Pengalaman saya dalam dunia
teater tidak bisa dipisahkan dari Komunitas
Teater Koma. Pertunjukan teater yang
pertama kali saya tonton merupakan pertunjukan dari Teater Koma yang sekaligus
menimbulkan rasa cinta saya pada seni pertunjukan. Guru teater saya yang
pertama kali dan yang benar-benar membuat saya memiliki gairah untuk bergelut
di dunia teater juga berasal dari Teater
Koma. Banyak hal yang secara tidak langsung saya pelajari dari teater yang
saya yakini merupakan garda depan Teater Indonesia.
Kali ini saya akan melakukan
sedikit review mengenai pementasan
dari Teater Koma dengan lakon Republik Cangik yang baru saja saya tonton. Sebelumnya saya meminta
maaf apabila saya terkesan begitu lancang atau terlalu sok untuk mengkritisi.

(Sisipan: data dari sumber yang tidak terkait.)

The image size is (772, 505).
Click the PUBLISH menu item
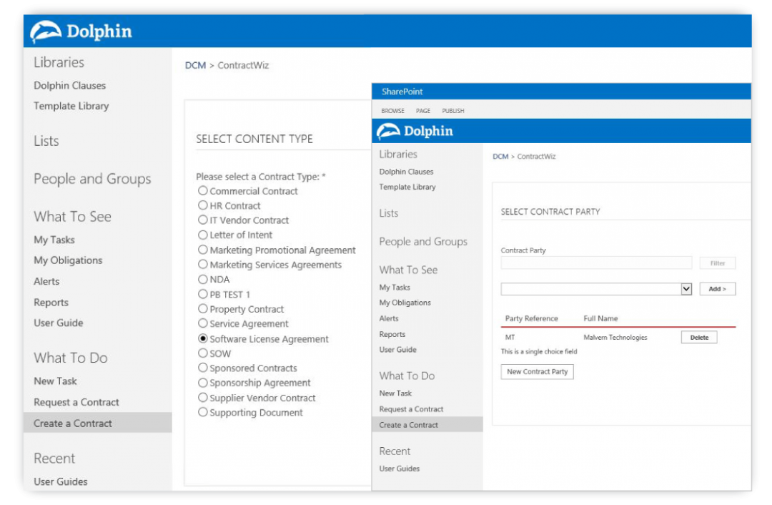tap(452, 110)
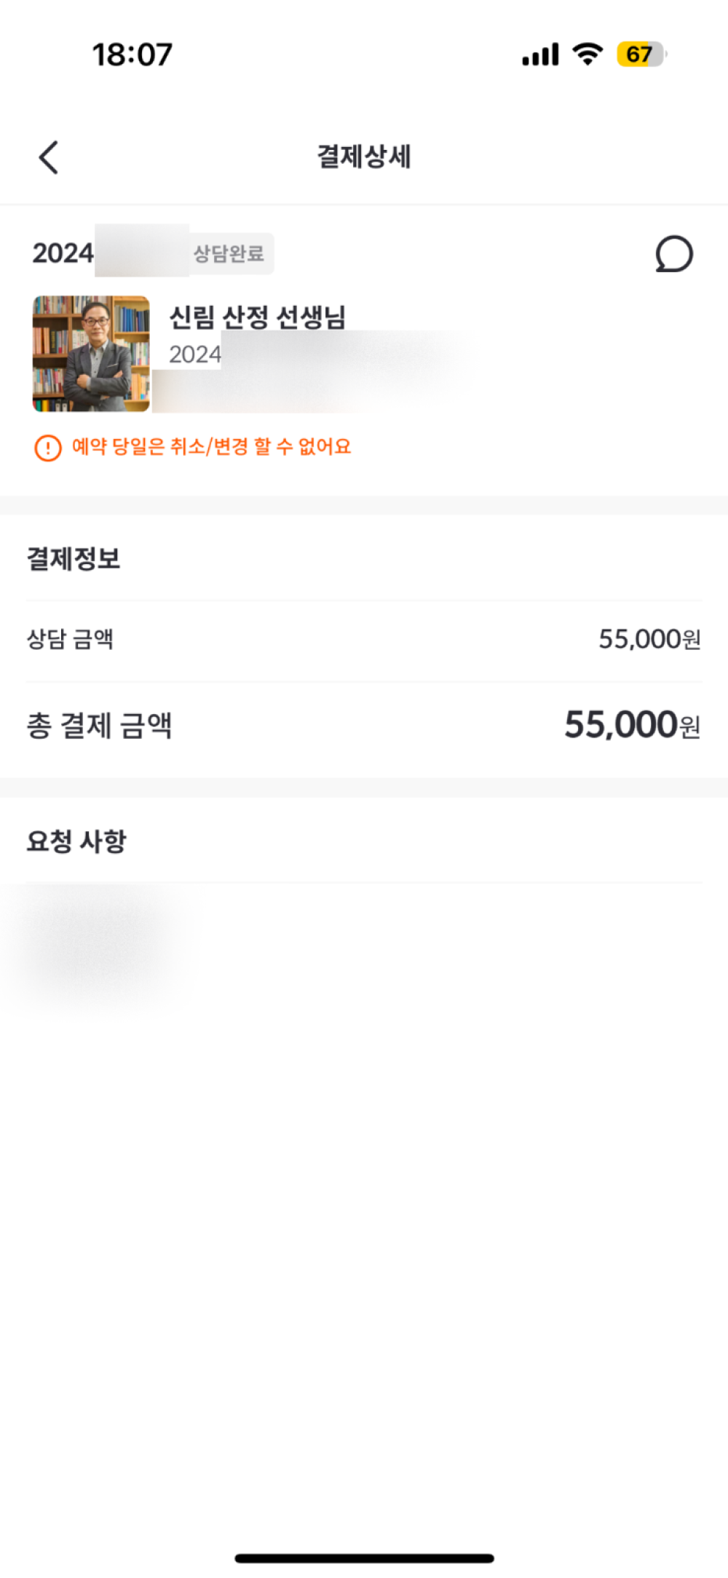Open the chat speech bubble icon
The width and height of the screenshot is (728, 1578).
tap(674, 254)
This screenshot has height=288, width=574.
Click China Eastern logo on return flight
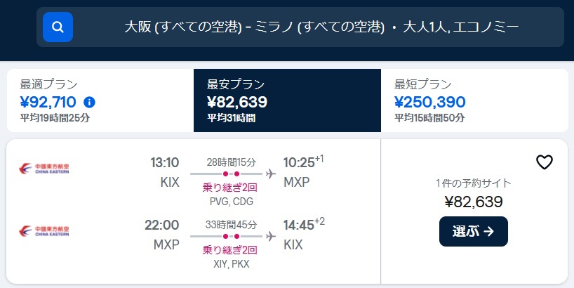point(44,230)
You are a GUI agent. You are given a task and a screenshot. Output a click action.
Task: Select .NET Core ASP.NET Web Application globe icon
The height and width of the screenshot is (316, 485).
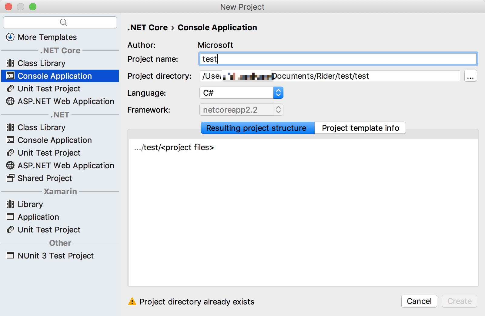10,101
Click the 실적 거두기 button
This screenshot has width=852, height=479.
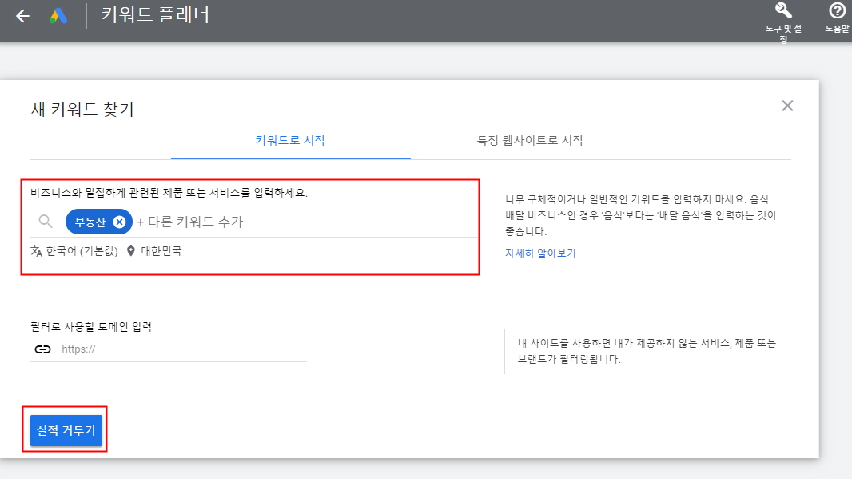tap(65, 430)
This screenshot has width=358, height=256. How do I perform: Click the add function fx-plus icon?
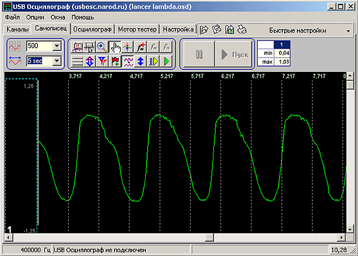tap(141, 47)
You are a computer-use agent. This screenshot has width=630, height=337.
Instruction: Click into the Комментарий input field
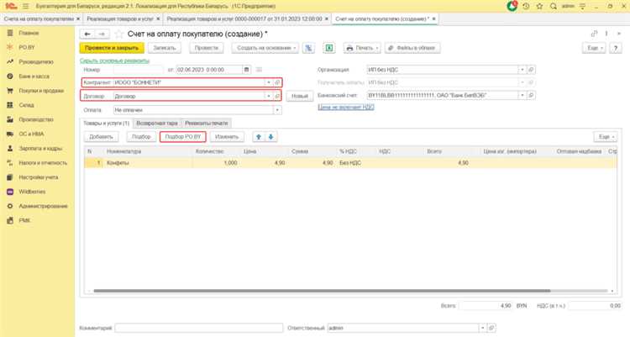(x=199, y=326)
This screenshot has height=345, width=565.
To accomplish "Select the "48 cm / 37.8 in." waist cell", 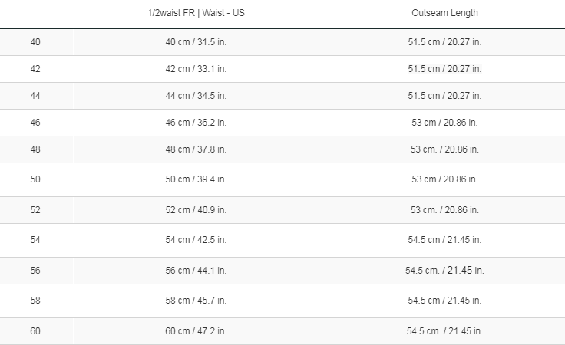I will (196, 150).
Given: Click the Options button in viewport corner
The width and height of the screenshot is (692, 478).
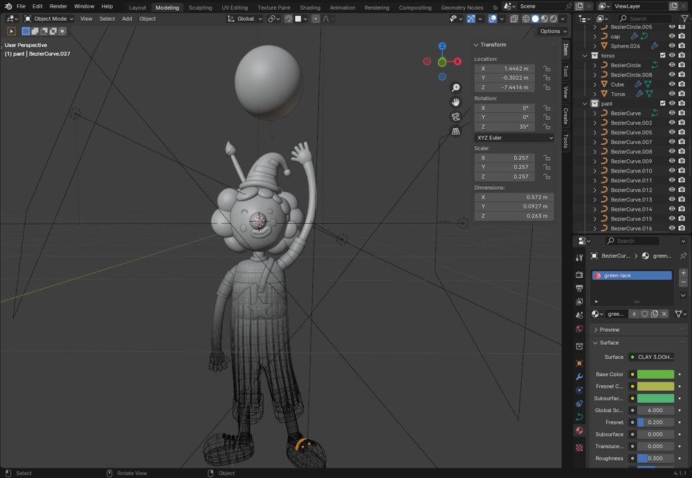Looking at the screenshot, I should pyautogui.click(x=552, y=31).
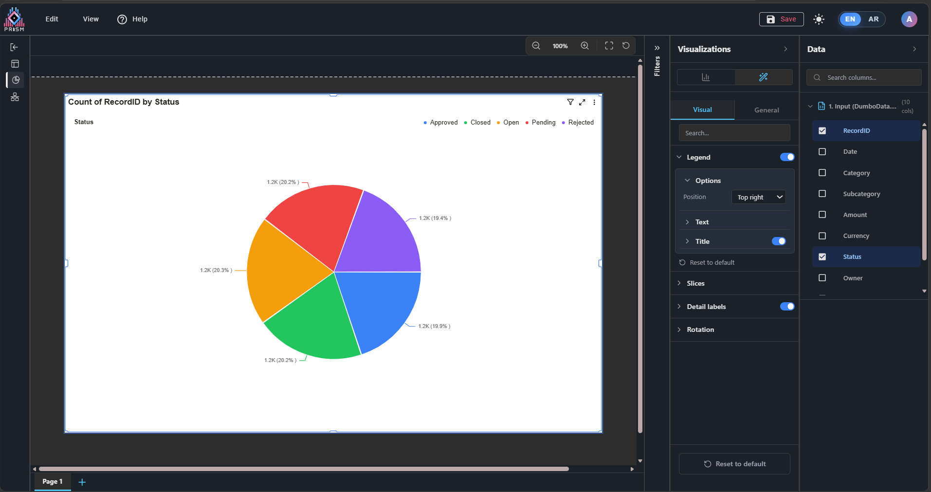Turn off the Legend toggle

[786, 157]
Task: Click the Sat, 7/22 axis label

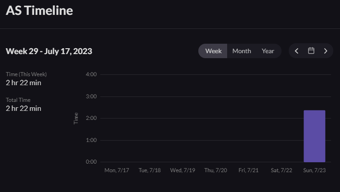Action: point(282,170)
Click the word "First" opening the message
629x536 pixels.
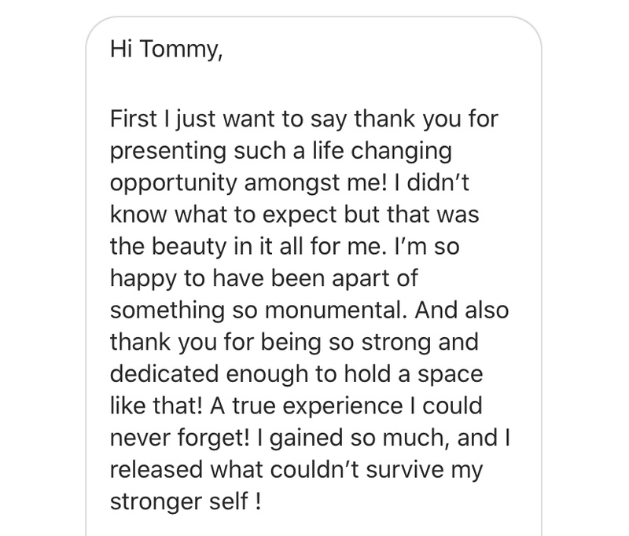[131, 122]
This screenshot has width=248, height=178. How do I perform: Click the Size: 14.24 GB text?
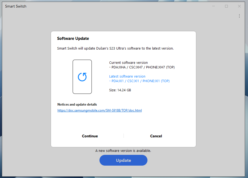(x=120, y=90)
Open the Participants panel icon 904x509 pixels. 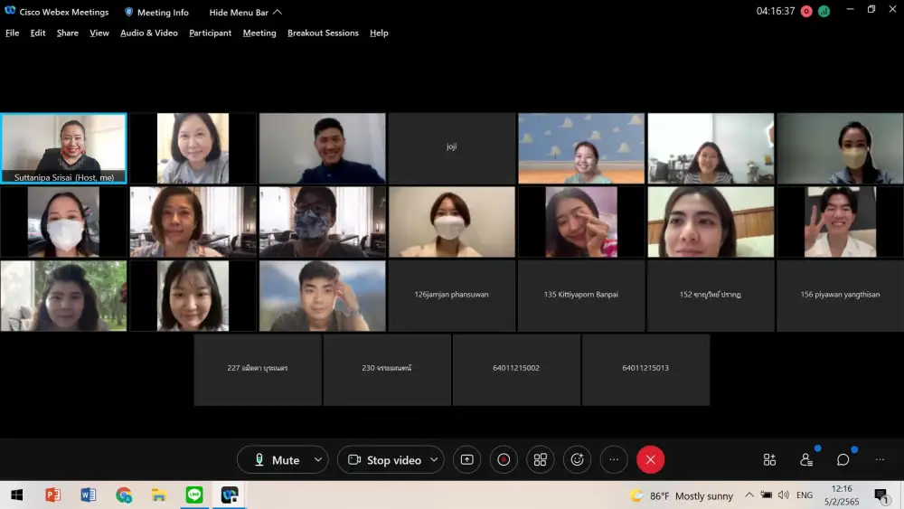(806, 459)
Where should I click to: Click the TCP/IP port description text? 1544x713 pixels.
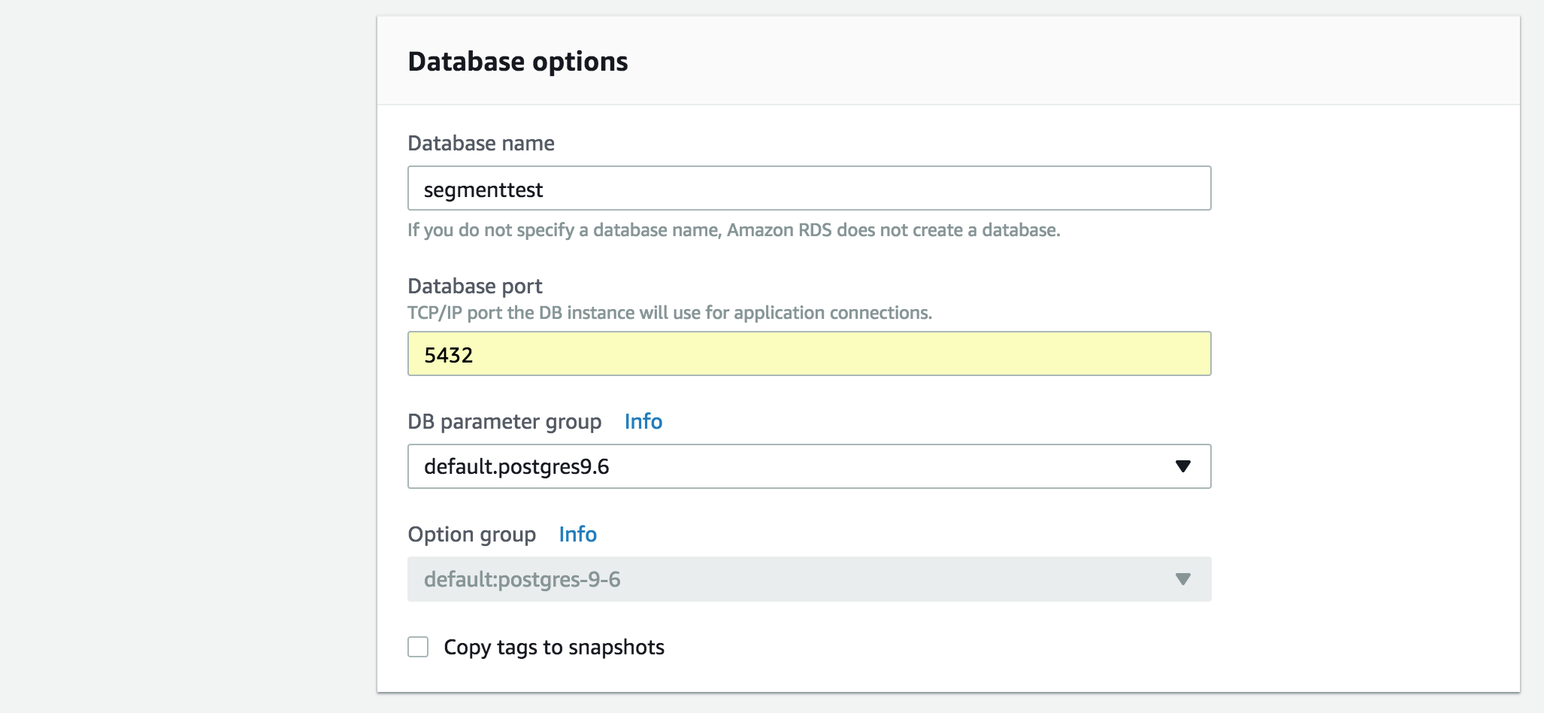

Setelah beberapa kali menonton
pertunjukan dari Teater Koma, saya
menyadari bahwa saya selalu memiliki harapan yang sangat tinggi terhadap
komunitas ini. Sebelum menonton pertunjukan, secara tidak langsung saya sudah
memiliki anggapan bahwa pertunjukan kali ini bakal keren, bakal lebih hebat dan
lebih “wah” dari sebelumnya. Harapan yang sangat tinggi ini pulalah yang
membuat saya begitu kecewa di akhir pertunjukan. Di pertunjukan sebelumnya (Mother of Courage) saya juga mengalami
kekecewaan yang sama karena pertunjukan tidak seperti yang saya harapkan, saya
memang mengharapkan hal yang lebih.
Di Republik Cangik saya membayangkan pasti tidak jauh dari Republik Petruk yang penuh dengan
kemegahan dan pemanggungan yang hebat serta didukung keaktoran yang lebih dari
memadai. Sialnya lagi-lagi saya terlalu berharap lebih. Ada satu hal yang
selalu saja saya temui dalam beberapa
pementasan Teater Koma yaitu para aktor yang berada di panggung terlihat
sangat ingin ditertawakan. Dalam Republik
Cangik saya melihat pemeran Limbuk
yang berkali-kali memainkan tetek besar
dan pantat besar, gesture dari Cangik
baik itu gaya berjalan, gaya berbicara semuanya terlihat lucu yang
dilucu-lucukan seolah-olah sedang berhadapan dengan anak TK yang membutuhkan
hiburan. Pemeran Batara Narada yang
selalu mengeluarkan bunyi yang sama sebelum dialog dan bergaya ala reggae, celetukan-celetukan dari para
penari latar seperti kata keles atau
sejenisnya yang sedang in di kalangan anak muda semuanya terlihat begitu
ingin ditertawakan hingga menjadi komedi-komedi slapstick yang seharusnya tidak perlu. Dan anehnya hampir semua
karakter memiliki gesture yang tujuannya untuk bahan lucuan.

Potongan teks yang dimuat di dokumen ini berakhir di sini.